Task brief:
The answer is every line in the data below that contains the word "agent".

Excerpts from a dataset
★ ★ ★ ★ ★
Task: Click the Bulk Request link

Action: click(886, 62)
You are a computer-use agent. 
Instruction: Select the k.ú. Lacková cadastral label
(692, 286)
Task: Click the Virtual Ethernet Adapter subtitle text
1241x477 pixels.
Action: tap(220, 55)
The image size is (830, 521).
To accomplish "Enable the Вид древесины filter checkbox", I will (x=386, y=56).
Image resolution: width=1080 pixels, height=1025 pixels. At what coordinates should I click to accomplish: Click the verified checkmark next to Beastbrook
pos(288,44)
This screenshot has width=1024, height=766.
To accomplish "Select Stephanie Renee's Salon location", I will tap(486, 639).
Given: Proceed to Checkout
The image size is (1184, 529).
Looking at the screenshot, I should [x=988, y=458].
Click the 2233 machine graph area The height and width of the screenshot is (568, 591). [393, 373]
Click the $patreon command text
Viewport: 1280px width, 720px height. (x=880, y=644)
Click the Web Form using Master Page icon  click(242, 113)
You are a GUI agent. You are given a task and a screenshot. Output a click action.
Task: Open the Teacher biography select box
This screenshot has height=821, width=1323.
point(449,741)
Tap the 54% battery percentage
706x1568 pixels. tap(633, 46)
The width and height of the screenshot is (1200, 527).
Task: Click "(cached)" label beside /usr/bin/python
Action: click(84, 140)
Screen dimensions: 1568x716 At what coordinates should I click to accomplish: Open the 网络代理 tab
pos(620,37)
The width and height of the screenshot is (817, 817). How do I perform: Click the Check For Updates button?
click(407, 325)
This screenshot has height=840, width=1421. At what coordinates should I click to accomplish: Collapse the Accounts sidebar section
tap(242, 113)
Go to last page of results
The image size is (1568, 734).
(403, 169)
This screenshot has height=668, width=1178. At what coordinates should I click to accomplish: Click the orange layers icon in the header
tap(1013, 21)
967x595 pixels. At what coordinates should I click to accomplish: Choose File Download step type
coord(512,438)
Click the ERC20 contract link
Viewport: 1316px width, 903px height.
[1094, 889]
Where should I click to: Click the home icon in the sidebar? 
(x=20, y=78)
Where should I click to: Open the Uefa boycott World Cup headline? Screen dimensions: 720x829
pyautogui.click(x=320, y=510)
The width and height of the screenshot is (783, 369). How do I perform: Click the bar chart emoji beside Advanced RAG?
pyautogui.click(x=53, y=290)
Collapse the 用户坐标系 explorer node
★ ★ ★ ★ ★
Exercise output:
You are a computer-use agent. 
You are a GUI agent. You are given a task and a screenshot. Output a click action.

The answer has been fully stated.